Les effets de la dégradation de l’environnement n’épargnent guère la commune des Chardonnières (dans le Sud). A chaque pluie, les eaux de la ravine Lapas envahissent, en un temps record, le bourg des Chardonnières, occasionnant d’importants préjudices. Pour amoindrir les dégâts, le PNUD finance sur place la construction de canaux.
« Lorsque cette ravine est en crue, l’eau emporte presque tout sur son passage. Presque tous les jardins des paysans et leurs têtes de bétails sont emportées ». Ce témoignage du maire de la commune, Jean Sud, illustre assez bien la réalité des habitants des Chardonnières, également victimes de l’endommagement de nombre de leurs habitations.
Comme le souligne M. Sud, la commune des Chardonnières devient de plus en plus vulnérable à cause de la répétition des intempéries. Et entre autres raisons de cette situation, la proximité de la ravine par rapport au bourg.
Pour pallier ce problème récurrent et ainsi réduire les risques d’inondation, il importe de drainer la ravine des Chardonnières. Aussi, sur requête du Comité de Protection Civile (CPC) des Chardonnières et de la Mairie, un projet de la Catholic Relief Service (CRS) a-t-il été financé par l’USAID à hauteur de 25.000 dollars US, au cours de l’année 2008. Malheureusement, ce montant n’a pu suffire, à cause de l’ampleur des travaux à réaliser.
C’est ainsi qu’au mois d’avril 2009, suite à une demande des autorités locales adressée au bureau du PNUD aux Cayes, les représentants de cette agence de l’ONU ont effectué une visite d’évaluation dans la zone.
Le présent projet du PNUD permettra donc de drainer la ravine. L’action entre dans le cadre de son programme d’appui à la préparation des communautés à faire face à la saison cyclonique. Les travaux ont débuté au mois d’août 2009. Leur financement s’élève à 2.549.230 gourdes du PNUD, l’exécution des travaux étant confiée au CPC.

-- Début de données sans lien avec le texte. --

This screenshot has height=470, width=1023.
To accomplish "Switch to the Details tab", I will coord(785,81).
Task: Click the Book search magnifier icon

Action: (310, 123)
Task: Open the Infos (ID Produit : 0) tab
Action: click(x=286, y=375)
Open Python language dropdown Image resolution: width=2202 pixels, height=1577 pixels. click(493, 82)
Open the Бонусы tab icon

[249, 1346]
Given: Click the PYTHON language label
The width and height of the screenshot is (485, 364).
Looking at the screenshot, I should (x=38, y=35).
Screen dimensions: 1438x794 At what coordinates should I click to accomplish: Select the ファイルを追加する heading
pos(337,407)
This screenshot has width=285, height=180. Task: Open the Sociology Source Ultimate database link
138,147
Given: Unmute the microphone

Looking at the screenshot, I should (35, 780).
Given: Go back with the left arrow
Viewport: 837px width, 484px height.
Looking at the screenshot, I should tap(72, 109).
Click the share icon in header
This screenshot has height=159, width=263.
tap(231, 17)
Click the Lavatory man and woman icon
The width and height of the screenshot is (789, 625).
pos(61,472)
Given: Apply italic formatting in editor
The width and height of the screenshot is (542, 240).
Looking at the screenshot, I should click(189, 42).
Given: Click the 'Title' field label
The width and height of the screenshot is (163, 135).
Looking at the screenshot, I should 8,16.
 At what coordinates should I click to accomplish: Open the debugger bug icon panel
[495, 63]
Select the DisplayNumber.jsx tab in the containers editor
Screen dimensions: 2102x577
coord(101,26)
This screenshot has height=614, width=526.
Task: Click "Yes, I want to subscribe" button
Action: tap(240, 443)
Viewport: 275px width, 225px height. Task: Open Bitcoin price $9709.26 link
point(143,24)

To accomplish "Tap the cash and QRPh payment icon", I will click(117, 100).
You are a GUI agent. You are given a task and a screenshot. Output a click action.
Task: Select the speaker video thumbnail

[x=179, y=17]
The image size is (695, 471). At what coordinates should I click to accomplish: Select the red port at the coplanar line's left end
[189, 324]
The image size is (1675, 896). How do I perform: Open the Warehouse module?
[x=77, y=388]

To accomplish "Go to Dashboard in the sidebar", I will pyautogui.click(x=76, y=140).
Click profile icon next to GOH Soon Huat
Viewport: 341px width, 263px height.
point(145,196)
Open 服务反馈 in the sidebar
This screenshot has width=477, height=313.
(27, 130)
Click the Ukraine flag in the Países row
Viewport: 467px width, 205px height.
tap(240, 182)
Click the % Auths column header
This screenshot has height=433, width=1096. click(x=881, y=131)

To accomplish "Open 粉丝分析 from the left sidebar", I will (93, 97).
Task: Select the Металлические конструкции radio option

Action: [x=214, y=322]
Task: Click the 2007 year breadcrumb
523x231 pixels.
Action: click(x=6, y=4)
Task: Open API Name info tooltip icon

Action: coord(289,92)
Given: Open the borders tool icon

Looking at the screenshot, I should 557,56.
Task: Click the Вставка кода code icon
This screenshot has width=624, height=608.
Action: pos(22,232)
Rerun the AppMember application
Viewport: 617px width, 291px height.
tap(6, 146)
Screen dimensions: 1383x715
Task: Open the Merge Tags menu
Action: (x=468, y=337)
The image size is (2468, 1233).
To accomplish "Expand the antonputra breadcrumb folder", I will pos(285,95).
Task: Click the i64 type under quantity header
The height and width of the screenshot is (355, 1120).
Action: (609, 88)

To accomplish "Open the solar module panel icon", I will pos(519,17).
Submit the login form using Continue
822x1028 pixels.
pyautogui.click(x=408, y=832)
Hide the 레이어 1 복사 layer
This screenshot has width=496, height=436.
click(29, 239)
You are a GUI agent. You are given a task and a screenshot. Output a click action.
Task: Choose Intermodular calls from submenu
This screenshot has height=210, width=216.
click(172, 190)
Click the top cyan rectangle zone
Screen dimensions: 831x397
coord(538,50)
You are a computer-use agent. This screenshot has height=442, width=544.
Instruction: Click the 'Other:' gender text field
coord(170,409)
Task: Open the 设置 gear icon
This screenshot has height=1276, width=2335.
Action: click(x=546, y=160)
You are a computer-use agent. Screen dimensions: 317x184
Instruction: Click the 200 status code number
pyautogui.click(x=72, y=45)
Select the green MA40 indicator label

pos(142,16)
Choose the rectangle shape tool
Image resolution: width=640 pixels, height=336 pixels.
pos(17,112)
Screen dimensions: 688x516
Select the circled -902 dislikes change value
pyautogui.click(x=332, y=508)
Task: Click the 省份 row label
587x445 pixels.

Les travaux doivent durer 3 mois et permettent à 1680 hommes -28 personnes par jour pour une durée de trois mois- de trouver un emploi temporaire. Un volet du projet consiste à curer la ravine. L’autre volet, relatif à la maçonnerie, consiste à élever un mur en pierre de 1.385 mètres de longueur. Son rôle sera d’empêcher aux eaux de la ravine d’inonder la ville.
Ces travaux sont exécutés non seulement au niveau du centre ville des Chardonnières mais aussi à la 3e section communale, plus spécialement à Lapas, où cette ravine a l’habitude d’emporter les bananeraies, les têtes de bétails et d’endommager les maisonnettes des paysans.
Les habitants des Chardonnières applaudissent déjà la réalisation des ces projets à leur profit. « C’est le plus grand projet que notre commune ait bénéficié à cause des impacts positifs que ces travaux auront sur la vie de la population de cette zone », témoigne Darley Espérance, membre du Comité de Protection Civile des Chardonnières. Celui-ci souligne par ailleurs que sans ce projet, cette ville pourrait connaître des jours sombres.
Selon Vital Delince, jeune ingénieur des Chardonnières, « ces travaux vont mettre fin aux préoccupations de la population chaque fois que le temps est maussade et les paysans vont pouvoir pousser un ouf de soulagement ».
Le PNUD finance des travaux similaires aux Cayes, à St Jean du Sud et à Port-à-Piment en vue de réduire les risques d’inondation.